Cryptocurrencies and digital assets have become increasingly popular in recent years as investment vehicles, which has put them under the radar of regulators. This is because the unpredictability of crypto markets and the untested features of some blockchain-based products create a high-risk environment that can threaten investors on a greater scale. Nevertheless, expanding insurance policies to the blockchain industry has challenges because of the lack of industry-wide risk assessment practices and the absence of a confirmed user base for blockchain-based products.
The traditional insurance industry is highly regulated and insurance policies are subject to certain requirements that must be met before being offered to consumers. By contrast, the risks associated with cryptocurrencies and blockchain-based products are constantly evolving, leading to new services designed to mitigate emerging attack vectors. Crypto insurance aims to provide custom solutions for blockchain companies through a restricted set of policies. And since there is currently no specific framework for crypto insurance offerings, the legitimacy of these types of services can always be questioned in court.

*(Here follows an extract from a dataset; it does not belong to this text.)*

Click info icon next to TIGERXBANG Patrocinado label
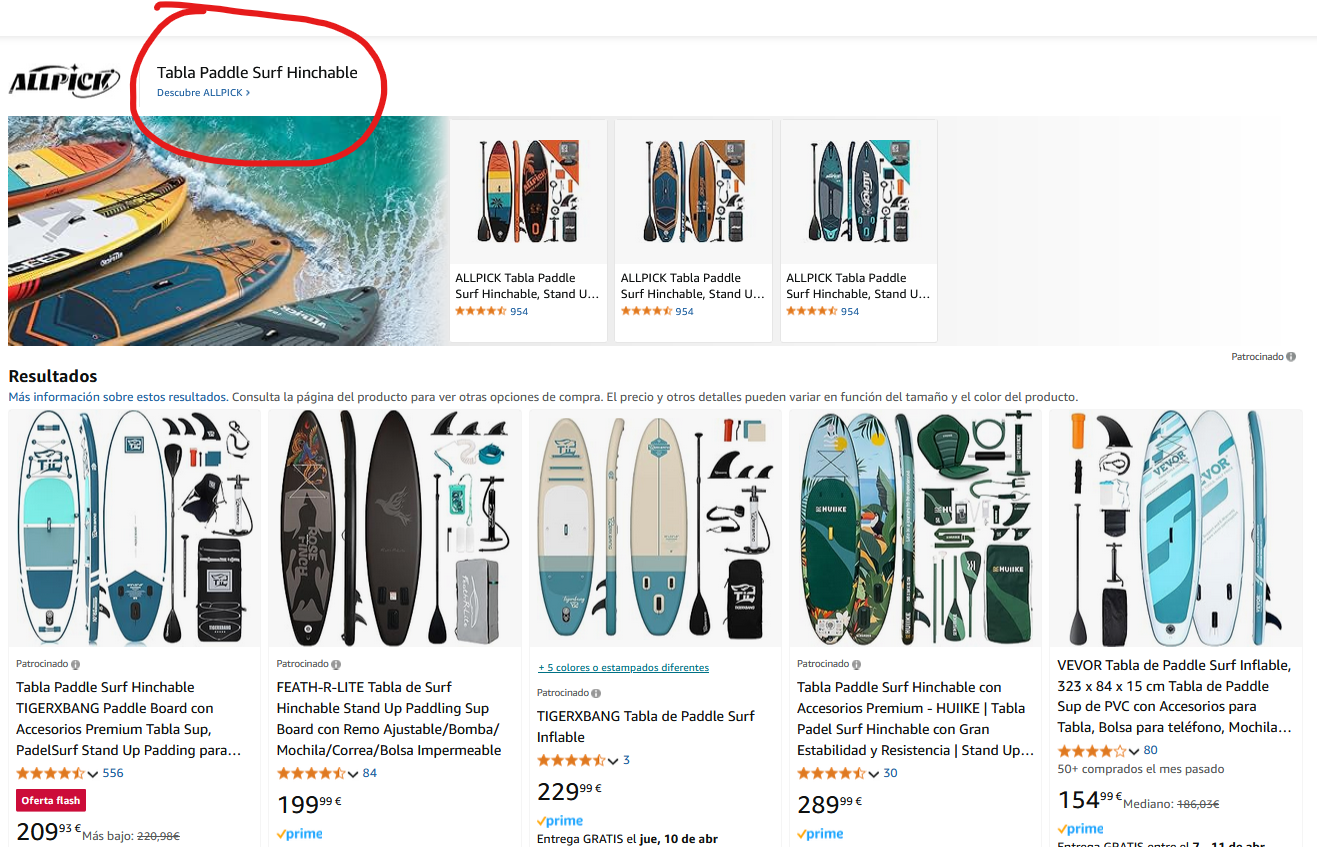 [x=76, y=664]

Depending on the jurisdiction, regulators can impose strict guidelines on the issuance of crypto insurance products, which could ultimately limit the development of innovative solutions. Similarly, both insurers and blockchain-based projects may face regulatory scrutiny over the indirect promotion of high-risk activities like yield farming or leverage trading on smart contracts that can fail. For this reason, most crypto-related products must provide clear disclaimers and advanced warnings about their associated risks to prospective users.

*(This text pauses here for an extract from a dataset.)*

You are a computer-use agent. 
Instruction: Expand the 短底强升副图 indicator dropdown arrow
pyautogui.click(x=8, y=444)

The logistics of crypto insurance pose meaningful challenges in practice. Depending on the type of cover provided, insurance providers might be required to hold significant amounts of capital in cryptocurrencies and other digital assets to cover potential claims. This implies having an additional operational layer in place to safeguard these reserves from bad actors over the long term. For crypto insurers who elect to store their capital within the traditional banking system, a lot of resources are needed to meet compliance standards, bookkeeping reports, and tax-related receipts. This creates a lot of inefficiencies and frictions in the use of reserves, which often translates into high premiums for customers.
The cost of insurance itself is often largely dependent on the valuation of digital assets, which is very volatile. And this has several implications for both insurance providers and insured parties. Evaluating industry-wide risks under regulatory oversight becomes more complicated as crypto markets become more sophisticated and globalised, which requires crypto insurance providers to upgrade their on-chain analysis tools more frequently. In the same vein, blockchain-based projects and companies are faced with a less favourable environment for raising capital and maintaining their operations. And this can make it challenging to obtain adequate coverage, ultimately leaving them and their customers partially exposed.